16. The high coplanarity electronic component of claim 14, wherein the conductive layer is formed on the mounting surface at the same height.

17. The electronic component of claim 14, wherein the difference in thickness between the first electrode and the second electrode is within 10 μm.

18. The electronic device of claim 14, wherein the first electrode is a ground electrode electrically connected to a ground terminal of the functional circuit, and the second electrode is a signal electrode electrically connected to a signal terminal of the functional circuit.

19. The electronic device of claim 14, wherein the first electrode and the second electrode have the same number of layers.

20. An electronic component according to claim 14, wherein the spacing between the first electrode and the second electrode is within 200 μm.

21. A method of fabricating a high coplanarity electronic component comprising:

providing a main body with a mounting surface;

forming a conductive layer on the mounting surface of the main body, wherein the conductive layer comprises a first electrode pattern and a second electrode pattern, a first area of the first electrode pattern is larger than a second area of the second electrode pattern, and a thickness of the first electrode pattern is smaller than a thickness of the second electrode pattern; and

at least one first electroplated layer is formed on the conductive layers of the first electrode pattern and the second electrode pattern, wherein the thickness of the first electroplated layer on the first electrode pattern is larger than that of the first electroplated layer on the second electrode pattern.
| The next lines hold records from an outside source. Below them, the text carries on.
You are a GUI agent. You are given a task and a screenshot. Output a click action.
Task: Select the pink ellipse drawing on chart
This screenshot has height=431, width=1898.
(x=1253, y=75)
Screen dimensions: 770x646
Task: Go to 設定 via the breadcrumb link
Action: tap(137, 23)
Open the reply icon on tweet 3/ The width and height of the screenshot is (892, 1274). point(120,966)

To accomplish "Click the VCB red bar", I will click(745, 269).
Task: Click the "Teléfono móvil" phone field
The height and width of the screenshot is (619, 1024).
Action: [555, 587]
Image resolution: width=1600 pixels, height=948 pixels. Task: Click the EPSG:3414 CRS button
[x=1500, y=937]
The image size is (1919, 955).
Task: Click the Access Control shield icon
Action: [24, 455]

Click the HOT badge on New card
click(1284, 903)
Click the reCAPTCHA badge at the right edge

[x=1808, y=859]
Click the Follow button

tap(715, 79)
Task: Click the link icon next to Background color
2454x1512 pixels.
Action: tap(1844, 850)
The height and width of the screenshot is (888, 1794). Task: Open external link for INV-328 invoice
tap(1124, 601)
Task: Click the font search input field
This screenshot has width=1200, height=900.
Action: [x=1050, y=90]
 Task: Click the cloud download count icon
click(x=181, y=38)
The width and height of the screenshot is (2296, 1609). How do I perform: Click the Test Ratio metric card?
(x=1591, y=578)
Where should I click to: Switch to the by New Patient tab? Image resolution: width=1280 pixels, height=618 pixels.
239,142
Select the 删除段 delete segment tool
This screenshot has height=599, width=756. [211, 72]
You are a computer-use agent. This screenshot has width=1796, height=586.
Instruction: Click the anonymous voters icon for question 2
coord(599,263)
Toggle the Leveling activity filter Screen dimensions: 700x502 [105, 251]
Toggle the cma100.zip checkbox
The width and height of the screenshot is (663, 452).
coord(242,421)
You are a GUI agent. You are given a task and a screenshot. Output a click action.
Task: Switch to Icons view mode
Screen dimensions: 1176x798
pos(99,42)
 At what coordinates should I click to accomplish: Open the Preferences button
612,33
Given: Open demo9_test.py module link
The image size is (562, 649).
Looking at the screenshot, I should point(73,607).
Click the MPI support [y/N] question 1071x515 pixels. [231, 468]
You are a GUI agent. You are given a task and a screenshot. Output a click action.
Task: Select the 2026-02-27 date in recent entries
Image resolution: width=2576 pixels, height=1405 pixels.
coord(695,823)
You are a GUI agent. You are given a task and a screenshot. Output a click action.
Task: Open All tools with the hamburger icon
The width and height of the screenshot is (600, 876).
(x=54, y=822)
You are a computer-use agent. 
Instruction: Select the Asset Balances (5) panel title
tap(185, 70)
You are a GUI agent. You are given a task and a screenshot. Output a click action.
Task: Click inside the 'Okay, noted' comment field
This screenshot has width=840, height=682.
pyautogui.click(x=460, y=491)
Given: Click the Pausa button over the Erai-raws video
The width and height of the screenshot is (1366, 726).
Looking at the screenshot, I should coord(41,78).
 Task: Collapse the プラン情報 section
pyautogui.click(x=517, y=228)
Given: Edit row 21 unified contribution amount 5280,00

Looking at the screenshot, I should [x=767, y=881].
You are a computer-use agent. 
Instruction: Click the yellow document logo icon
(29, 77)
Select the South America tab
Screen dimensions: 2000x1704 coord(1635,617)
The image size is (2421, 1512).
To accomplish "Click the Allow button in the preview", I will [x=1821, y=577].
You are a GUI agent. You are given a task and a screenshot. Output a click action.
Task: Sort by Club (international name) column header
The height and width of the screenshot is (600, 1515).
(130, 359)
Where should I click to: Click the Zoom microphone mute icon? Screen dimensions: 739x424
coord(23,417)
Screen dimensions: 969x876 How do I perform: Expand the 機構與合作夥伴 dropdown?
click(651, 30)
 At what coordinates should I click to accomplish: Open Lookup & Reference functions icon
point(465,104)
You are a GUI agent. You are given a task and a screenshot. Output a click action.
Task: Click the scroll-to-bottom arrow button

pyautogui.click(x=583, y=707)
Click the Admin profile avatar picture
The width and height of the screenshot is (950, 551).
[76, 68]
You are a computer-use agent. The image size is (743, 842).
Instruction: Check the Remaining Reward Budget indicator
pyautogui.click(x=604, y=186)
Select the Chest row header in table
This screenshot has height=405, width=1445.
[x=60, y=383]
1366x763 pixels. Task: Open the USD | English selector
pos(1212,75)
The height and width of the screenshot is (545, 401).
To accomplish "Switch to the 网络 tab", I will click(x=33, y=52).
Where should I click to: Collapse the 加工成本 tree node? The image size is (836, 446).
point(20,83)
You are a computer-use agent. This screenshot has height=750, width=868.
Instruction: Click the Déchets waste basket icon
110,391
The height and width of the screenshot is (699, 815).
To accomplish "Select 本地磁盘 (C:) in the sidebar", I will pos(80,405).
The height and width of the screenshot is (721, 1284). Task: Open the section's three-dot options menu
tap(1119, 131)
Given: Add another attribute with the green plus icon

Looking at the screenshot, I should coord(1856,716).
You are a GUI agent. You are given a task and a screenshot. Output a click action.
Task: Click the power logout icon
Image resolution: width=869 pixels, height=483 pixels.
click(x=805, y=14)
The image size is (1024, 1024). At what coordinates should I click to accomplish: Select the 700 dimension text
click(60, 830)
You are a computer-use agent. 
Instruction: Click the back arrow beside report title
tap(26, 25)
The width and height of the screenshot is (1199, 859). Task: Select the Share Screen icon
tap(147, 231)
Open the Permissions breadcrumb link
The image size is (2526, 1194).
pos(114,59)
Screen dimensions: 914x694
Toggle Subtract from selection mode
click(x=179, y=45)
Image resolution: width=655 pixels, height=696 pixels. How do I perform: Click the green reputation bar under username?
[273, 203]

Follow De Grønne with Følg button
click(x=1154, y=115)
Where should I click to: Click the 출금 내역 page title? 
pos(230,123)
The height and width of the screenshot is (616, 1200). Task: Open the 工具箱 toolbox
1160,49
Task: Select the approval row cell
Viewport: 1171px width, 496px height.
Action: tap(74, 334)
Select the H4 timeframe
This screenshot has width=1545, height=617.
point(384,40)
22. A method of fabricating a high coplanarity electronic component as recited in claim 21, wherein the step of forming the conductive layer on the mounting surface comprises:

performing a first screen printing step to form the first electrode pattern of the conductive layer; and

and performing a second screen printing step to form the second electrode pattern of the conductive layer.

23. The method of claim 21, wherein forming the conductive layer on the mounting surface comprises performing a photolithographic process to pattern a layer of conductive material into the first electrode pattern and the second electrode pattern of the conductive layer.

24. The method of claim 21, further comprising forming a second plating layer on the first electrode pattern and the second electrode pattern simultaneously before the first plating layer is formed.

25. A method of fabricating a high coplanarity electronic component as recited in claim 21, wherein the conductive layer is formed on the mounting surface at the same height.